Stored data:
****************
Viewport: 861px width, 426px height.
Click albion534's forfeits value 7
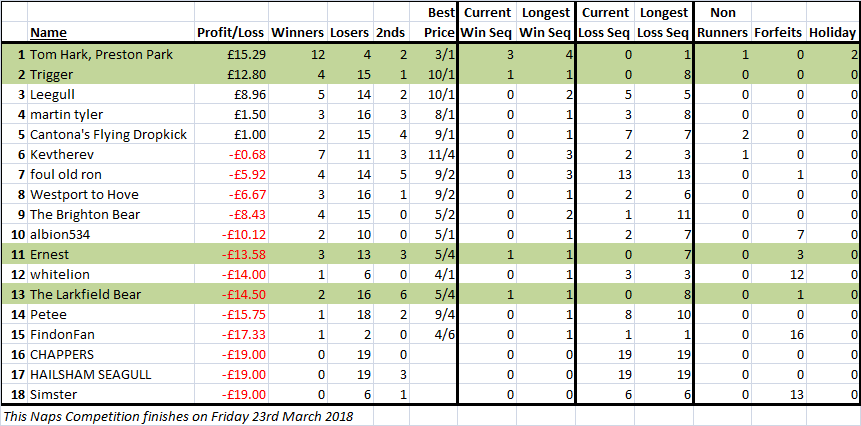(778, 234)
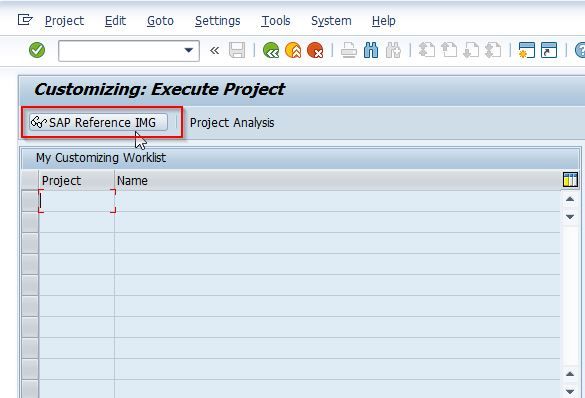This screenshot has height=398, width=585.
Task: Open the menu icon left of Project
Action: [x=25, y=20]
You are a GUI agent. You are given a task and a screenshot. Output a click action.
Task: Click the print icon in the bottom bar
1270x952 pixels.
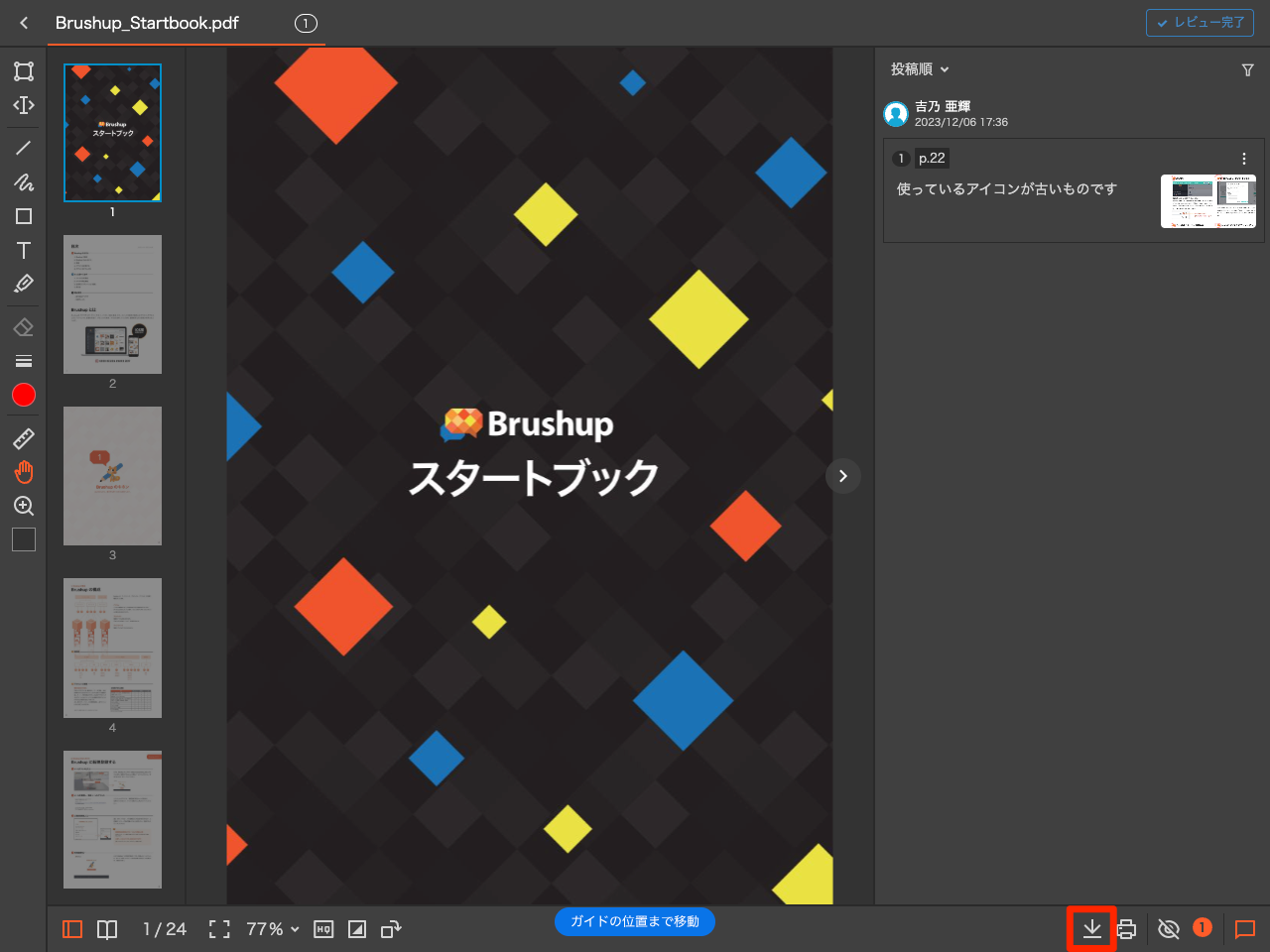click(x=1127, y=929)
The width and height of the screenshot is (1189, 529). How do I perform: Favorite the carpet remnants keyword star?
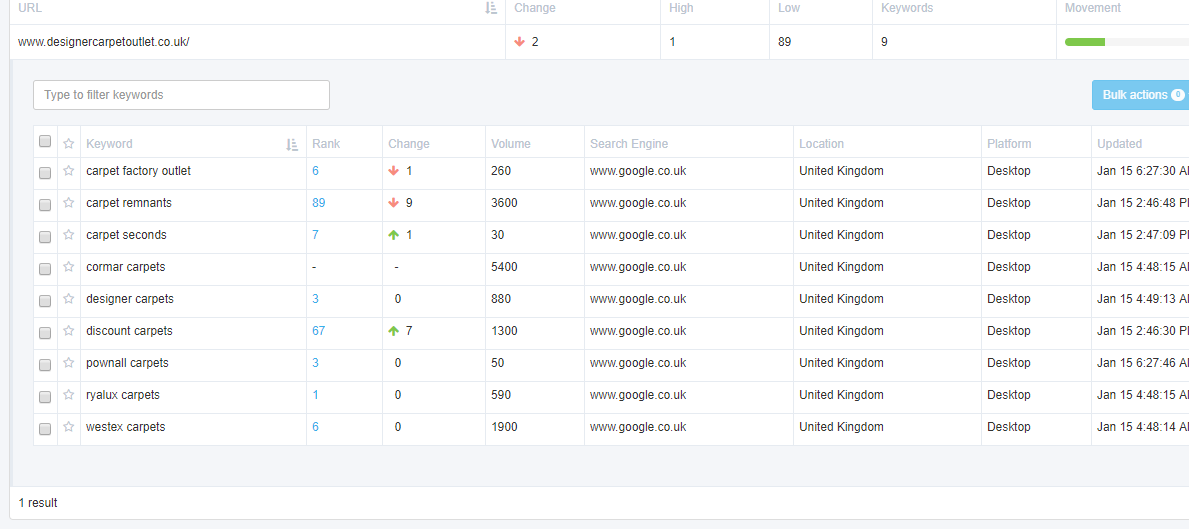[69, 203]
****************
#### [WHAT IS EXPECTED]
Apart from the pictures, all of the data must be duplicated exactly as shown above.

#### [ANSWER]
Viewport: 861px width, 426px height.
Click albion534's forfeits value 7
(778, 234)
This screenshot has height=398, width=585.
Task: Open the menu icon left of Project
Action: [x=25, y=20]
You are a GUI agent. You are given a task and a screenshot. Output a click action.
Task: Click the print icon in the bottom bar
1270x952 pixels.
click(x=1127, y=929)
The width and height of the screenshot is (1189, 529). How do I perform: Favorite the carpet remnants keyword star?
[69, 203]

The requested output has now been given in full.